Les 23 présumés coupables dont neuf (9) combattants insurgés du mouvement FRD-ABANYAGIHUGU, dix (10) éclaireurs et quatre (4) propagandistes parmi lesquels figurait un journaliste, tous entourés par leurs avocats avaient été matinaux au rendez-vous.

Une foule nombreuse des habitants de la région avait répondu présente et il a fallu l'installation des porte-voix pour satisfaire à ces derniers qui visiblement voulaient suivre le procès dans sa totalité. C'est vers 9 heures 30 minutes que le procès a débuté. Sans tarder, les avocats de la défense ont précisé au siège qu'ils ne peuvent pas défendre leurs clients aussi longtemps que leurs conditions de détention sont sciemment violées par les autorités judiciaires du parquet de la république à CANKUZO.
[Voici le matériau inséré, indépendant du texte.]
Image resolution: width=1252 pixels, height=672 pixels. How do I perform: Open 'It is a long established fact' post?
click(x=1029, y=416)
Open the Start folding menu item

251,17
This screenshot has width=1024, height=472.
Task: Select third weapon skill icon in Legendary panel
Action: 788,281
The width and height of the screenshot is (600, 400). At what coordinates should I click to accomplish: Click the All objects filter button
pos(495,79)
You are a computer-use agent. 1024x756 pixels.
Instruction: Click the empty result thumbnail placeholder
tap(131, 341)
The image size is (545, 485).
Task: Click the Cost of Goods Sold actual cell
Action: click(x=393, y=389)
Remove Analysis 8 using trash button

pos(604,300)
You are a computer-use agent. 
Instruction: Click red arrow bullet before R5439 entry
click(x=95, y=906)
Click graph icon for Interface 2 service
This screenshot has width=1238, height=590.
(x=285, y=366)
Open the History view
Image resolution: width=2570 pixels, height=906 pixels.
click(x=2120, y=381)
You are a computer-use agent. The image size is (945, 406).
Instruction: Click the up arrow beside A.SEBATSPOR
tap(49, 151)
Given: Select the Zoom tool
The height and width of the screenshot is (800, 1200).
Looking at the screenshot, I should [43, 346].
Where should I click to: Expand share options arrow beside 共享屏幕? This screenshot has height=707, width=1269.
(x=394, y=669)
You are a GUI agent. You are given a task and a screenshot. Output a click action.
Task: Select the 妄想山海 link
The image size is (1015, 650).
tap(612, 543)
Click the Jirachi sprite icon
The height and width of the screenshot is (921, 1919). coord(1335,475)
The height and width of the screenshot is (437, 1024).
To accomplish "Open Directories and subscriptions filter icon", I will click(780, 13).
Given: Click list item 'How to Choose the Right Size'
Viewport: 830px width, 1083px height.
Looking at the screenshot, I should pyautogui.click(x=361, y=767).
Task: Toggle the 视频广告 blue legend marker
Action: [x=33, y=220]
Pendant cette audience publique, les avocats de la défense s'appuyant sur les prescrits du code des procédures pénales en matière d'une détention préventive ont présenté fait état de leurs inquiétudes au siège. Jamais ont-ils précisé, personne ne peut dépasser quatorze (14) jours de détention préventive au cachot et ceci pour n'importe quelle raison. Passé ce délai, le détenu est soit libéré, soit transféré dans une maison de détention.

Ils ont également manifesté leurs inquiétudes quant à la sécurité de leurs clients qui sont chaque fois sous les menaces du procureur de la république à CANKUZO Monsieur Balbatus NTAKARUSHO appuyé par certains officiers de la police qui leurs intiment l'ordre d'orienter leurs plaidoiries à leur façon. Quelque part, une certaine corruption morale leur est infligée par ces autorités judiciaires qui sont souvent victimes des manipulations de l'Exécutif ont-ils fait remarquer les avocats de la défense.

Après cette exposée, les avocats de la défense ont déclaré qu'ils ne peuvent pas défendre leurs clients, du moment qu'ils seront détenues dans des conditions irrégulières et contraires au code de procédures pénales.

Certains parmi les détenus ont manifesté la volonté de continuer leurs plaidoiries malgré la position de leurs avocats au moment où d'autres, dont les insurgés du mouvement FRD-ABANYAGIHUGU, ont tous adhéré à la position de leurs avocats. Le siège a refusé la proposition de ces premiers étant donné que l'affaire est et reste une et indivisible ont-ils conclus les juges. Vers onze heures du matin, l'affaire a alors été suspendue sans toutefois donner des précisions quant à la date de son report.

Dans la soirée, tous les présumés coupables dans ce dossier qualifiée de "terroriste" par les autorités administratives et judiciaires ont été embarqués dans des véhicules pour être transféré dans la prison centrale de RUYIGI tel que les avocats de la défense l'avaient souhaité.

La quasi-totalité a refusé de se faire embarquer étant donné qu'il avait plu abondamment, qu'il faisait déjà nuit et que les préparatifs du voyage présentaient un caractère suspect. Le transfert a été reporté pour le lendemain.